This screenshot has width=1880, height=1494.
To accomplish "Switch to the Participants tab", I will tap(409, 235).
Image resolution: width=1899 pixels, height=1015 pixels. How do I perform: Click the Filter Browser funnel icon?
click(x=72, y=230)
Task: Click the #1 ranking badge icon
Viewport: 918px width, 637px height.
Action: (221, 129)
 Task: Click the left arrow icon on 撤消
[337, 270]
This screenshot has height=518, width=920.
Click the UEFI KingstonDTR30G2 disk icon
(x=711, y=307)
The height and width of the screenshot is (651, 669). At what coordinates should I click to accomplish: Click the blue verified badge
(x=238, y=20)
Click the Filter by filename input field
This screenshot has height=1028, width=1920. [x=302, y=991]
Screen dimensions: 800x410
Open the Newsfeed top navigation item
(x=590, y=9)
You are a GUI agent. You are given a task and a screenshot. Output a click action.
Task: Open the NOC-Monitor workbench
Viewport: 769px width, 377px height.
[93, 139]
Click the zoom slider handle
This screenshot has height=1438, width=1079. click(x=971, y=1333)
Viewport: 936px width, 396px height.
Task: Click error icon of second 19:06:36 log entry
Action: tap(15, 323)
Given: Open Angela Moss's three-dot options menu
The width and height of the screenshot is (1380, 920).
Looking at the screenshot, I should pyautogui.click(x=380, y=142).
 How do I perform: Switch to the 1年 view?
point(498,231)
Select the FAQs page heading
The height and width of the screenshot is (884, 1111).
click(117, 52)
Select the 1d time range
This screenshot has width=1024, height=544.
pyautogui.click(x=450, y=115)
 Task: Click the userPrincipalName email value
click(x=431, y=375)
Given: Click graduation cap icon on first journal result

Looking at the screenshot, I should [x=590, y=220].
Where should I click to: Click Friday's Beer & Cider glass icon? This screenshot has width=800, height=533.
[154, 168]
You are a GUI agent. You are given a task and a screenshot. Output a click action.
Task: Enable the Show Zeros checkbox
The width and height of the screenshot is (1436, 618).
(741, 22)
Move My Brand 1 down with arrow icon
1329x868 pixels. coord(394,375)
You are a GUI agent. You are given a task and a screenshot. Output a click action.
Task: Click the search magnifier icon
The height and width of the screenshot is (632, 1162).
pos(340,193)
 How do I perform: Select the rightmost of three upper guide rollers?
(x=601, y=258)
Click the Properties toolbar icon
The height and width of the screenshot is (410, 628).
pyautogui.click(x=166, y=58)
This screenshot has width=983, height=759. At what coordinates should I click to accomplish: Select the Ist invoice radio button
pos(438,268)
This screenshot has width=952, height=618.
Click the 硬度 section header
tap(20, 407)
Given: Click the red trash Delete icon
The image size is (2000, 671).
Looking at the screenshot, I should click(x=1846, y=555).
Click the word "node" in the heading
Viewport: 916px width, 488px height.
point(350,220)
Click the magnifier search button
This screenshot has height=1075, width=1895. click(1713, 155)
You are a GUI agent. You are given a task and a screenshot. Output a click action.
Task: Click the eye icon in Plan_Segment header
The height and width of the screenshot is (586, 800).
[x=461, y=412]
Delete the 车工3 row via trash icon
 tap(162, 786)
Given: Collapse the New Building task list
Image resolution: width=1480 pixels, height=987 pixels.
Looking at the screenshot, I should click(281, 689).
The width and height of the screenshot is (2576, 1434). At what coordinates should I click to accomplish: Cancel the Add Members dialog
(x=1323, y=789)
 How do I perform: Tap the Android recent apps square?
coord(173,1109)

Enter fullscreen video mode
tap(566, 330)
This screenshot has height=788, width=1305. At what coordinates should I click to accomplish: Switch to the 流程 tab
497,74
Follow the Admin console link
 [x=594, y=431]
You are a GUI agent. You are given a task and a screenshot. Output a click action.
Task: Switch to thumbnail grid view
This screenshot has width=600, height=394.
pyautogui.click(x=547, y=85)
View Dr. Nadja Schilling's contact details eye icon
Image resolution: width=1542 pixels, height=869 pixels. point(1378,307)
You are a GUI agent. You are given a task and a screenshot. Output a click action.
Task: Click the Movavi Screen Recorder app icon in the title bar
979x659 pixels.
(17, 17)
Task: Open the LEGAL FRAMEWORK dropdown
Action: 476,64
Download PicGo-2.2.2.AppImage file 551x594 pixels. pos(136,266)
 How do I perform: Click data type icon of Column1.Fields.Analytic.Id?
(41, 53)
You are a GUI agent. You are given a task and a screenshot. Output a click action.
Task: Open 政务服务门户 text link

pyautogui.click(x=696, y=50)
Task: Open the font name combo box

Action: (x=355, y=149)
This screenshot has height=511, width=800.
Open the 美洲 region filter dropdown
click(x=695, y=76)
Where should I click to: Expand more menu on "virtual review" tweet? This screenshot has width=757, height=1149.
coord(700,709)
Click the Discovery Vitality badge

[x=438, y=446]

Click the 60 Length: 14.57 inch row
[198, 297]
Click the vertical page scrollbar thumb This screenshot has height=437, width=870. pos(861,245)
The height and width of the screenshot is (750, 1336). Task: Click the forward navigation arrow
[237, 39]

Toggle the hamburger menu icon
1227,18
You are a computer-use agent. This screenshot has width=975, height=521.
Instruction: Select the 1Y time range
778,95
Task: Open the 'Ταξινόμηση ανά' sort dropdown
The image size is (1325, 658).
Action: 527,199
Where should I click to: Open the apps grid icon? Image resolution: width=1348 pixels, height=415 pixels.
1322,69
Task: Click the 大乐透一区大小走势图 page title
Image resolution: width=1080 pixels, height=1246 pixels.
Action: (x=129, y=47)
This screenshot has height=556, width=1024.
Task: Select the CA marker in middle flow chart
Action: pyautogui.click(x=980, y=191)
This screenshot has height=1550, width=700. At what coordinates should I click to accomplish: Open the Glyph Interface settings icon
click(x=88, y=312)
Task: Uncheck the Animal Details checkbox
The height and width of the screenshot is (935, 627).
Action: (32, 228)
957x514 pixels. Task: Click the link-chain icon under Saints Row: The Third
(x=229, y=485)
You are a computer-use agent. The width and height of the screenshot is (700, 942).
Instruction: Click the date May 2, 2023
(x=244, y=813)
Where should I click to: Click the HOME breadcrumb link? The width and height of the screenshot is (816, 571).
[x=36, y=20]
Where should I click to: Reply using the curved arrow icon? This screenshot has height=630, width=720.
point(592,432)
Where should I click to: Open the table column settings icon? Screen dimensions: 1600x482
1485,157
# # # #
Task goal: Determine the number of lines in the listing that hold the word "computer", and supply that number and nothing further.

Finished task: 2